Curt Werner Bondy (* 3. April 1894 in Hamburg; † 17. Januar 1972 ebenda) war ein deutscher Psychologe und Sozialforscher.

Curt Bondy, links

Leben

Bondy wuchs in Hamburg in einer großbürgerlichen jüdischen Kaufmannsfamilie als der jüngere Bruder des Reformpädagogen Max Bondy auf.

Er besuchte das Landschulheim Schloss Bischofstein[1] und begann 1914 ein Medizinstudium. Wegen des Kriegsausbruchs musste er das Studium unterbrechen und nahm als Sanitäter am Ersten Weltkrieg teil. Danach studierte er Psychologie in Hamburg und promovierte dort bei William Stern 1921 über „Die Proletarische Jugendbewegung in Deutschland“. Nach Angress war er Mitbegründer der Sozialistischen Studentenschaft in Hamburg[2] und engagierte sich schon während des Studiums sozialpädagogisch, insbesondere auf dem Gebiet der Strafvollzugsreform. Bondy unternahm 1921/22 zusammen mit Walter Herrmann in der Jugendstrafanstalt Hahnöfersand bei Hamburg den „bis heute als bahnbrechend“ geltenden[3] ersten deutschen Versuch einer Reform des Jugendstrafvollzugs[4]. Dieser scheiterte an politischem Widerstand. Von 1923 bis 1925 war Bondy Volontärassistent am Pädagogischen Institut der Universität Göttingen bei Herman Nohl. Er habilitierte sich 1925 in Hamburg bei Nohl und Moritz Liepmann über Pädagogische Probleme im Jugend-Strafvollzug für Sozialpädagogik und Sozialpsychologie und lehrte dort bis 1930 als Assistenzprofessor. Ab 1930 hatte er eine Honorarprofessor für Sozialpädagogik in Göttingen inne und leitete beinahe parallel dazu ein Jugendgefängnis in Eisenach, bis er am 25. April 1933 von seinen Funktionen beurlaubt wurde. Zusammen mit Wilker und Herrmann gilt Bondy als „Vorkämpfer für die Erneuerung der Fürsorgeerziehung und die Pädagogisierung des Jugendstrafvollzugs“[5].

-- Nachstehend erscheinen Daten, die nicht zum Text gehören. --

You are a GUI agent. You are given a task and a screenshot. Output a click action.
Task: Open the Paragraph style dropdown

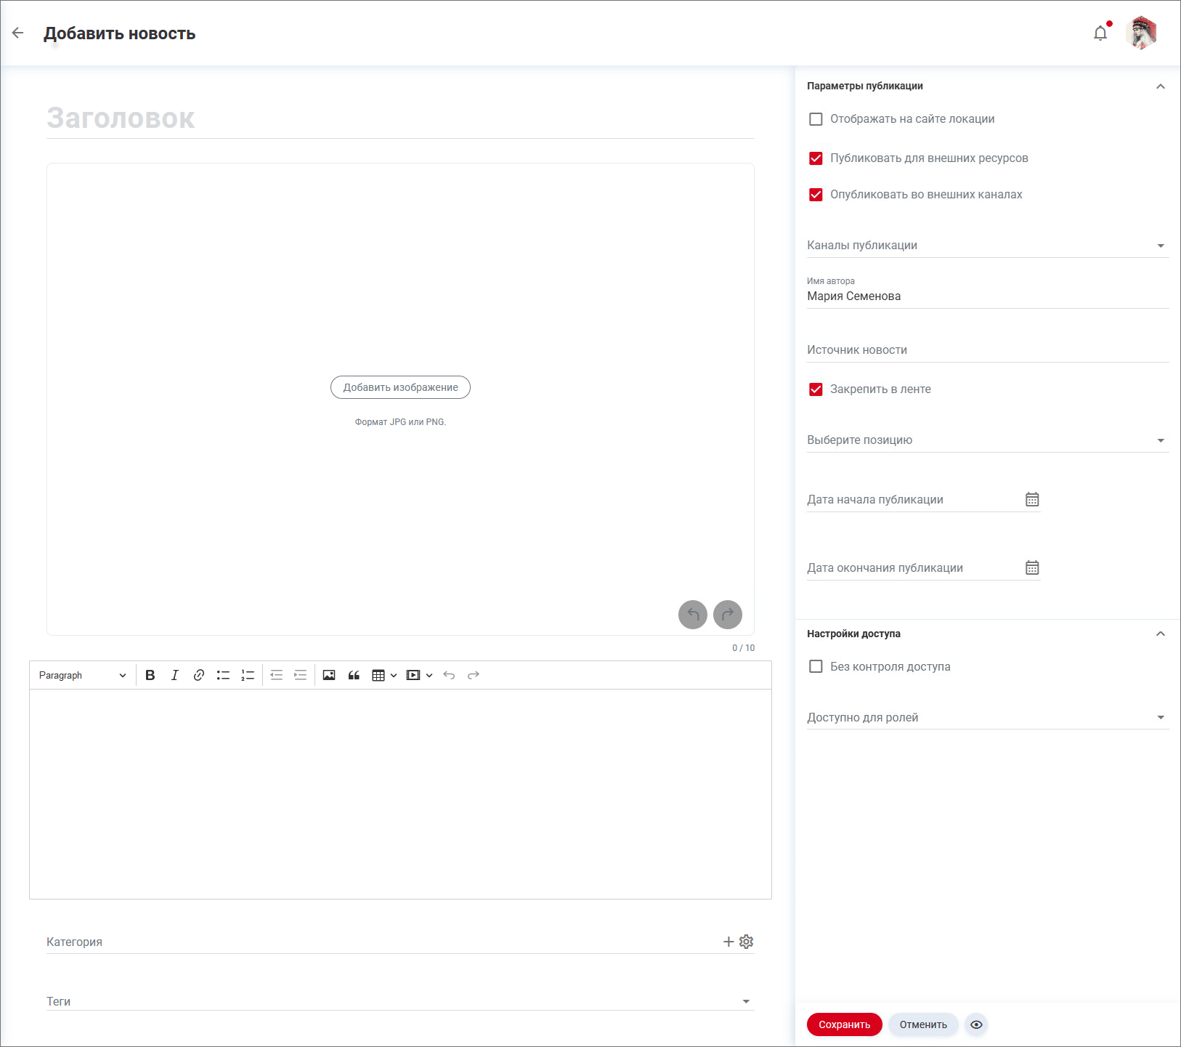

1933 wurde er aus diesen Positionen vertrieben und arbeitete eine Zeit lang mit Martin Buber im Jüdischen Hilfswerk in Frankfurt am Main. 1936 wurde Bondy von der Reichsvertretung der Deutschen Juden – trotz großer Anfeindungen aus zionistischen Kreisen – zum Leiter des Ausbildungslehrgutes Groß Breesen in Schlesien berufen, das eine wichtige Rolle im Rahmen der Umschichtung spielen sollte.

Nach den Novemberpogromen 1938 wurde Bondy mit den andern Groß Breesenern ins KZ Buchenwald verschleppt, aus dem die meisten der Gruppe im Dezember mit internationaler Hilfe zur sofortigen Emigration entlassen wurden. Bondy hielt sich zuerst in Holland und England auf, wo er nach einem Bericht von Arthur Wolff im Auftrag der Reichsvertretung der Deutschen Juden der Leitung des Kitchener Camps angehörte.[6]

Von England aus konnte Bondy 1939 in die USA emigrieren, wo er im Bundesstaat Virginia am Aufbau der Hyde Park Farm (einem Versuch, Groß Breesen im amerikanischen Exil fortzusetzen) beteiligt war und an der Universität unterrichtete: „Nach seiner erzwungenen Emigration unterrichtete er ab 1940 am traditionsreichen College of William and Mary in Richmond, Virginia, zunächst zeitweilig, später regulär als spärlich bezahlter Instructor. 1948 wurde er dort Full Professor.“[7]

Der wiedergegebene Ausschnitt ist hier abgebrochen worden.